Thursday, November 05, 2009

state statement stated.

"in the midst of conversation devoid of norms, a statement stopped time for that moment. as i wandered through my mind for the source of this pause, i realised the people dearest to me will forever be the very people who have stood there till this date.

in came the pouring emotions and out came the tears. with every further thought of every detail of that future, i knew there was only one thing to do.

for that moment, i'll stop time and freeze the world in its tracks. while everything continues to revolve in my absence, this portal would consist of these people who have held that candle of hope till date.

and as it swirls like a whirlpool, i'll soak in everything that was meant to be taken away in my heart, lock them tight, and walk away.

and after that moment has past, the time continuum continues, and i know that i'll be safe with those feelings."

Thursday, October 29, 2009

when buckling is imminent.

i decided to take some time off this thursday morning to just sit down, and type a comfy blog post. it's been quite a while since i've done this, and in between were two random wednesday notes, so i guess it wasn't too bad (: either way, things have been speeding up and having time to breathe is like a luxury, but i guess you're sick of hearing that from me right? let's move on to some interesting stuff (:

for those people who knew, yep i passed my driving test yesterday! was pretty fun lar, although there were some minor errors, it was still way within the margin of safety so yep. if there's anyone out there kind enough to sponsor me a car to drive you around, i'd be more than willing to haha!

over the past few weeks, i've gotten closer to another group of people. i suppose that could be good, but it's pretty much a double edged sword for me, as i'll be heading over to the states and this would probably mean a restart. kind of nerve wrecking to be honest, and yes, i'm still human. these issues are rife but ya, rife enough to make me wonder and ponder. and worry. it's unlike me to just sit there and hope that nothing happens.

as i was telling mich, i know things would change. it's going to be 5 months, and no matter how you look at it, the way you communicate would be different. the things you see, the people you mix with, will inevitably affect your life, and i guess i'm ready for that change. however, i guess it's like a scratch card, you'll never know what you'll get as the card gets covered over time. everyone gives you a card at the end of your hiatus, and you start to pray that things turn out fine.

but i guess in this sense, this test of friendship might prove to be something too interesting for me to miss. it puts closeness to the test, and yes i guess i might find out some horrendous truth that i've been absorbing as fact till date. then again, this closure might open the door to the people who care for me more, and the ones that genuinely want to be there.

oh wells. i've submitted my accommodation application, now just hoping that i get it without problems. and yep, i know i'm not going alone at least (:

okay. shall go make a small bowl of campbell, eat my breakfast, and head for tech comm. that issue has been a legacy already, but heck, it was really funny nonetheless.

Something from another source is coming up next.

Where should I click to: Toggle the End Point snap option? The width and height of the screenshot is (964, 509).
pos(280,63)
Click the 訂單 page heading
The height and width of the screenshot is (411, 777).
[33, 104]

meanwhile, it'll be hard to find me for anything for the next two weeks. oh other than dinner (: WINGS. take care!

Saturday, October 17, 2009

awakened.

for some reason, the dream of forgetting to do homework is a nightmare that will one way or another, wake you up despite your reluctance. thankfully.

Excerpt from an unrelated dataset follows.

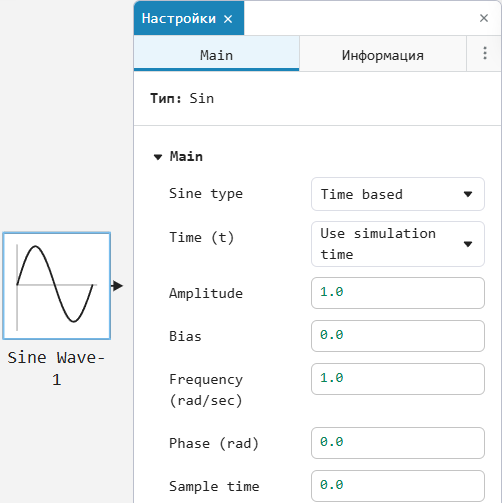
Task: Click the Phase (rad) input field
Action: point(398,443)
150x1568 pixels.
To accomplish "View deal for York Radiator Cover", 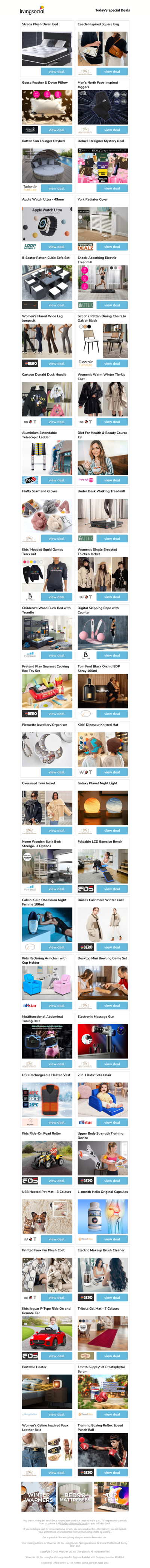I will (112, 246).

well, i've been asleep since 8.20 while watching some chinese variety show, woke up from that 1 hour nap, and then headed into the bedroom shouting "WAAAH" before crashing into my mattress. well, i know i did "WAAAH" and i was still semiconscious while doing that, but i have no idea why i did that. probably the thought of the sound effect felt much better than landing with "thud". either way, the dream that i haven't done my tech comm presentation woke me up, even though i have more imperative things to do.

still, i'm glad i'm awake.

yesterday was one of the weirdest days i've every experienced. guess anomalies do happen once in a while. first, it rained like cats and dogs before my lab, which wasn't really abnormal but probably a different start. kinda proves my point to mesy that it always rains on either thursday night or frieday, never once has it gone dry. well, that's besides the point. next, we managed to finish lab half an hour earlier than the original time, which was rare considering how tough the labs usually were. and then i guess everything started going wrong from there.

we were discussing about macdonalds breakfast before that, because we realised our lab would end early and we were pretty darn hungry as well. truth to be, my lab ended at 12pm instead of 12.30, which officially ended our hopes of getting nice warm hotcakes. well, we still went there after discussing about the fries and everything else, so four of us sat down (me, raun, his friend which to now i can't remember the name, and wai kuan). raun was sitting directly beside be, and he mentioned he needed more chili but his hands were dirty. well, it'll be a natural cue for me to help right? i tore the packet, and squeeze it in the direction of his mc-spicy box. for that moment, i swear newton and bernoulli were mocking me.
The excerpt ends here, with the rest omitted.